Artificial Intelligence 11 min read

How ACLNet Boosts Skeleton-Based Action Recognition with Affinity Contrastive Learning

ACLNet, an Affinity Contrastive Learning Network introduced by researchers from the Chinese Academy of Sciences, BUPT and Moonshot AI, tackles the ambiguity of skeleton‑based human activity recognition by modeling inter‑class structural similarities and intra‑class margins, achieving state‑of‑the‑art results on NTU‑RGB+D, Kinetics‑Skeleton, FineGYM and other benchmarks.

AI Frontier Lectures

Jan 27, 2026

How ACLNet Boosts Skeleton-Based Action Recognition with Affinity Contrastive Learning

Background

Skeleton‑based human activity recognition is a hot topic in computer vision because skeleton data are computationally efficient and robust to lighting and background changes. However, skeleton models often struggle to differentiate very similar actions (e.g., reading vs. writing) due to the lack of object and fine‑grained shape information.

Motivation

Existing contrastive learning approaches for skeleton recognition treat all inter‑class pairs equally: they simply pull together samples of the same class and push apart samples of different classes. This leads to two major problems:

Ignoring inter‑class structural commonalities : actions with highly similar motion patterns (e.g., drinking vs. reading) are forced apart, preventing the model from learning subtle discriminative cues.

Intra‑class outliers : variations in camera angle or motion amplitude create hard positive samples that can be confused with negative samples, causing noisy clustering.

ACLNet Overview

The proposed Affinity Contrastive Learning Network (ACLNet) introduces two core strategies: inter‑class affinity contrastive learning and intra‑class marginal contrastive learning .

1. Architecture and Pipeline

Input : A raw skeleton sequence of T frames, J joints, each with C coordinate features.

Backbone & Projection : A Graph Convolutional Network (GCN) extracts spatio‑temporal features, which are then projected into a 256‑dimensional contrastive feature space.

Output : A classification head predicts action labels, while the affinity contrastive loss shapes the feature distribution.

2. Motion Family Discovery

ACLNet computes an Affinity Similarity score in two steps:

Direct association : Use the confusion matrix to identify class pairs that are frequently mis‑classified.

Indirect association : If classes A and B are both often confused with class C, they share a hidden structural similarity.

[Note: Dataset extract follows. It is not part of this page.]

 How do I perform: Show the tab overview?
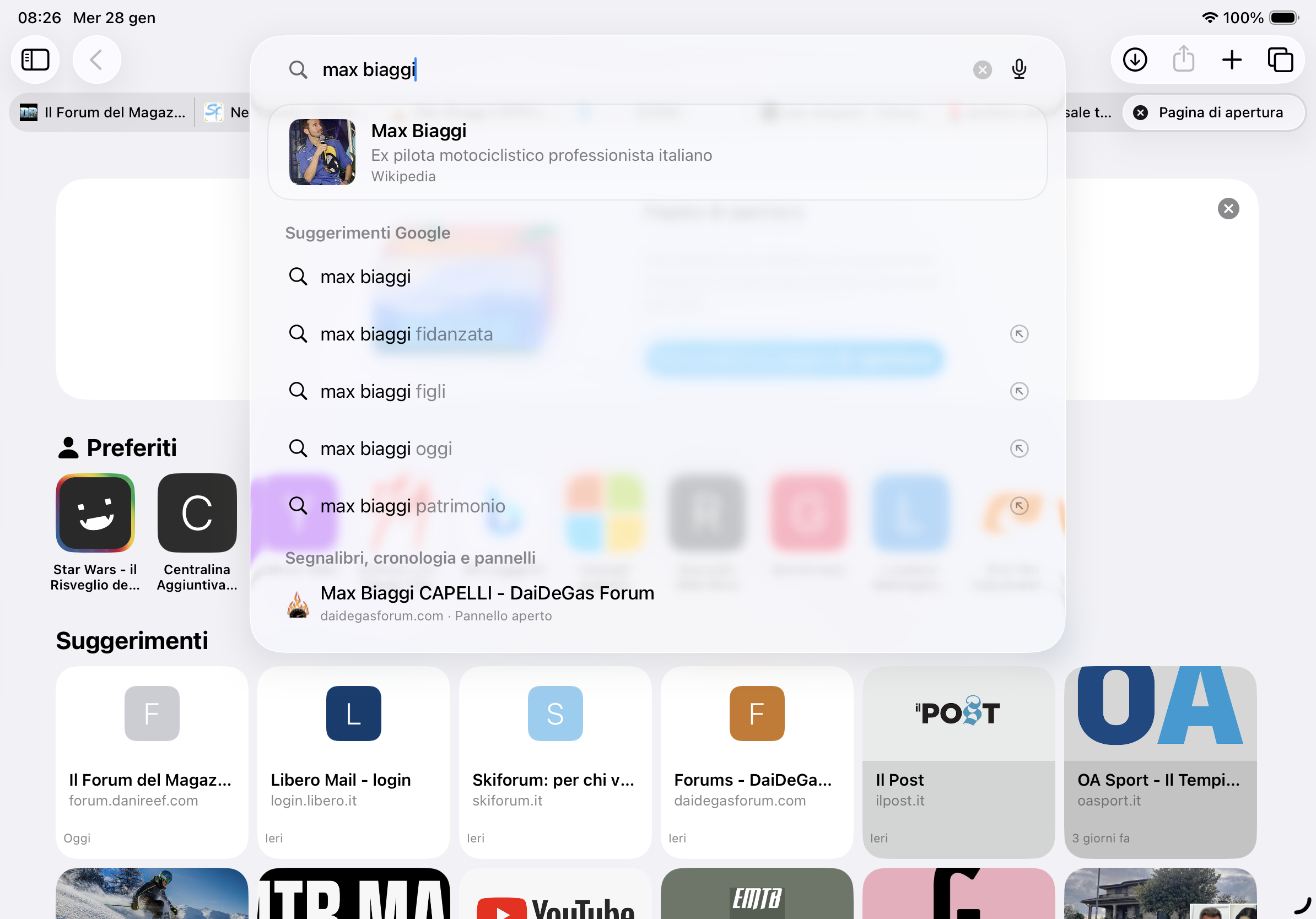(x=1280, y=60)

Classes with high affinity are grouped into a Motion Family . During training, the model performs targeted contrastive optimization within each family, encouraging finer discrimination among similar motions.

3. Family‑Aware Temperature Schedule (FAT)

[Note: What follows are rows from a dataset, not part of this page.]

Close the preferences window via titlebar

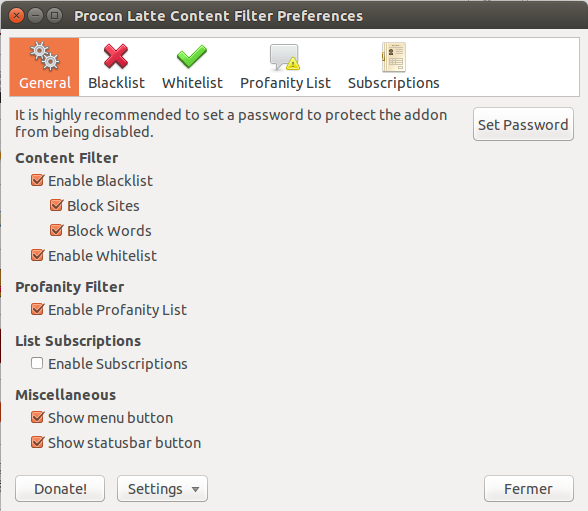coord(16,16)
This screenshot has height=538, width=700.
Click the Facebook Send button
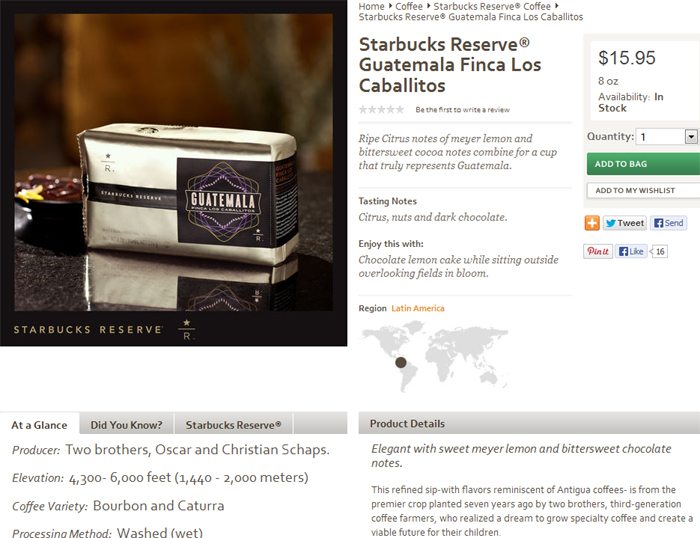point(668,223)
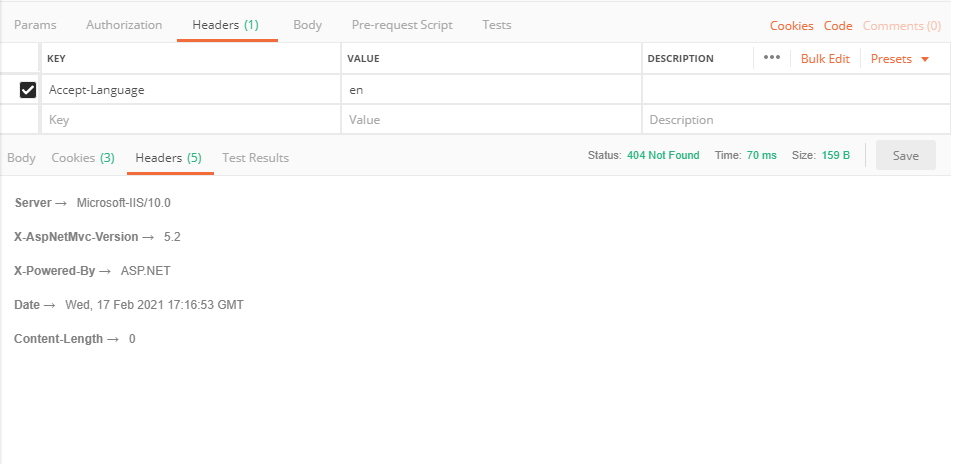Click the empty Description input field
The width and height of the screenshot is (954, 464).
coord(795,120)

The temperature τ in the contrastive loss is dynamically adjusted based on family size. Small families use a low temperature (e.g., 0.1) to amplify hard negatives, while large families use a higher temperature to maintain stable clustering. This adaptive schedule acts like “personalized tutoring” for the model.

4. Intra‑Class Marginal Contrastive Loss

To handle hard positive samples, ACLNet adds a margin term m that forces a minimum distance between any positive‑negative pair, even when the positive looks very similar to a negative. This improves robustness against noisy intra‑class variations.

Experimental Results

ACLNet was evaluated on six mainstream benchmarks covering action recognition, gait recognition, and person re‑identification:

NTU RGB+D 60/120 : X‑Sub accuracies of 93.6% and 90.7%, respectively, setting new SOTA.

Kinetics‑Skeleton : Top‑1 accuracy of 52.1%, a clear gain over the previous best DS‑GCN.

FineGYM : 96.0% accuracy, demonstrating exceptional fine‑grained discrimination.

CASIA‑B (gait) : 88.5% average accuracy.

Person Re‑ID (N‑N setting) : 82.8% accuracy.

All results were reproduced with a single RTX 3090 GPU, and the code is publicly available on GitHub.

Insights from Ablation Studies

1. What Do Motion Families Look Like?

Visualization shows that actions such as “reading” and “wearing a jacket” share similar hand‑arm trajectories, and ACLNet groups them into the same family, enabling the model to focus on subtle differences.

2. Hyper‑Parameter Sensitivity

The margin m and loss weight λ are critical. Experiments indicate that setting λ = 0.1 yields the best trade‑off between discrimination and generalization.

3. Robustness to Missing Limbs

When simulating severe occlusions (e.g., missing both hands), ACLNet retains 79.6% accuracy, far surpassing the classic MS‑G3D baseline (17.1%).

4. Breaking the “Deep‑Water” of Similar Actions

Classes that traditionally cause large errors—such as “sneezing/coughing”, “reading”, and “typing”—see the biggest performance jumps, thanks to the affinity‑driven separation of their feature clusters.

Conclusion

ACLNet demonstrates that contrastive learning for skeleton data should go beyond a simple “pull‑close / push‑away” paradigm. By incorporating affinity information and explicit margin constraints, the model achieves human‑level understanding of subtle motion nuances, offering a strong, extensible baseline for future research in action, gait, and biometric recognition.